━━━ Text block

My friend Bill Freeborn only spent $52/year to heat his solar house
in Harleysville...
***
I used to rent 12' Amphi-Cats at the Jersey shore. Cougar used to own one.
There's a large Styrofoam ball on top of the mast designed to keep them
from capsizing more than halfway. The rental people were always surprised
when I came back with mud on the ball. I would tuck the end of the leeward
hull into the water and flip the catamaran end-for-end diagonally,
completely upside down in the water! That was fun. I like getting something
for nothing, compared to a power boat. Solar house heating can be like that,
with powerful natural forces and smart low-power controls...
By 1980 I had a serious interest in solar heating. That summer I sailed
up the Atlantic coast with a friend. It was my first time sailing at night,
with one of us sleeping and the other watching for tankers. At one point
we were 60 miles offshore. In Newport, we watched a team practice for
the America's Cup, tacking over and over in little fast triangles. I asked
one member if he had a day job. He said, "I guess so. I'm an accountant.

━━━━━━
━━━ Exercise input

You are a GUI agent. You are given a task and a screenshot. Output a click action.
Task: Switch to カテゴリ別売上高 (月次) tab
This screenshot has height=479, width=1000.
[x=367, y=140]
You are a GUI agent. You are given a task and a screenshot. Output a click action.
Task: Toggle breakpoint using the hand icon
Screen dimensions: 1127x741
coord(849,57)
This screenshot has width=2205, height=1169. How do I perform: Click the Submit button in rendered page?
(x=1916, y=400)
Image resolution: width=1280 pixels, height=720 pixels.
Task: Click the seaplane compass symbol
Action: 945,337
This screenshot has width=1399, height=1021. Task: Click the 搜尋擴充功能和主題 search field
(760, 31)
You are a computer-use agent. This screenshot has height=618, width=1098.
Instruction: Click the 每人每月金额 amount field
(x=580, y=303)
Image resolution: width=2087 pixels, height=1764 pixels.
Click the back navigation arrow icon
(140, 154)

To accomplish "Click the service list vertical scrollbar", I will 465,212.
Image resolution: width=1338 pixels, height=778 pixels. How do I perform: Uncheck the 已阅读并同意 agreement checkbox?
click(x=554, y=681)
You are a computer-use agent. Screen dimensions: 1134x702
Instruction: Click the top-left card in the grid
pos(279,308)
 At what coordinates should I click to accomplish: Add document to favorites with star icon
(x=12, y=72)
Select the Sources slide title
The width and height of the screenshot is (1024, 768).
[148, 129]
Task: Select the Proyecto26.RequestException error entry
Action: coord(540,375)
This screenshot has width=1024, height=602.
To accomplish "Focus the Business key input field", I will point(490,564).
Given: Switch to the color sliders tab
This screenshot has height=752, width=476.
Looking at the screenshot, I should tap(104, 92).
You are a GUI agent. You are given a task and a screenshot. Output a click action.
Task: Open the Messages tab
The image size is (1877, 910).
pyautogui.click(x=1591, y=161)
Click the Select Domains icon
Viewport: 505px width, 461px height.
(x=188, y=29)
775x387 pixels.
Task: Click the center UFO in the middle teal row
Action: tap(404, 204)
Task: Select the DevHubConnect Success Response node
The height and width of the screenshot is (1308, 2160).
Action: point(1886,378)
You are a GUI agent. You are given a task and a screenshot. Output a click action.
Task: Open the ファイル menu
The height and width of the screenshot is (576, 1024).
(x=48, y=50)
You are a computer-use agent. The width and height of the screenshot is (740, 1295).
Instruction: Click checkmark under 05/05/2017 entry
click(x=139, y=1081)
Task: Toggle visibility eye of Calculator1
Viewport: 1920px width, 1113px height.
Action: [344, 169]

━━━━━━

* **Tasks to complete**:
1/ Convert the entries starting with the line containing "Image resolution: width=1338" and going on through the line containing "pos(279,308)" into a two-column CSV with the columns instruction and click. Each request gets one row: its text goes in instruction and its answer in click, each in a single quoted field with line breaks replaced by spaces.
2/ Please go on with the text about sailing and solar house heating from the point where it stops.

* **Responses to the exercise**:
1/
instruction,click
"Image resolution: width=1338 pixels, height=778 pixels. How do I perform: Uncheck the 已阅读并同意 agreement checkbox?","click(x=554, y=681)"
"You are a computer-use agent. Screen dimensions: 1134x702 Instruction: Click the top-left card in the grid","pos(279,308)"

2/
I took a leave of absence 12 years ago..."
America's Cup boats do not have outboard motors. They are well-engineered!
Saint Exupery said "If you want to build a ship, don't herd people together
to collect wood and don't assign them tasks... teach them to long for the
endless immensity of the sea." But this year, each boat in the America's
Cup has a budget of about $50 million, with 15 thousand person-hours of
development and 25 thousand person-hours of full-scale construction and
testing. What kind of solar house performance could we achieve with those
resources?
2.0 Solar house heating history
Solar heating is nothing new.
2.1 Greeks and Romans
The Greeks heated houses with wood until they ran out of trees in 500 BC and
started building solar houses. We didn't have glass until Roman times, but
Greek solar houses worked well. A naked person sitting in a Greek solar room
would have been comfortable 67% of the time in the winter. Romans heated
houses with wood fires under hollow floors called hypocausts, burning up to
2 cords per day until they ran out of trees in 100 AD. Pliny the Younger
built 2 solar villas around 200 AD to save money on firewood. He called his
favorite room a _heliocaminus_, which means "solar furnace."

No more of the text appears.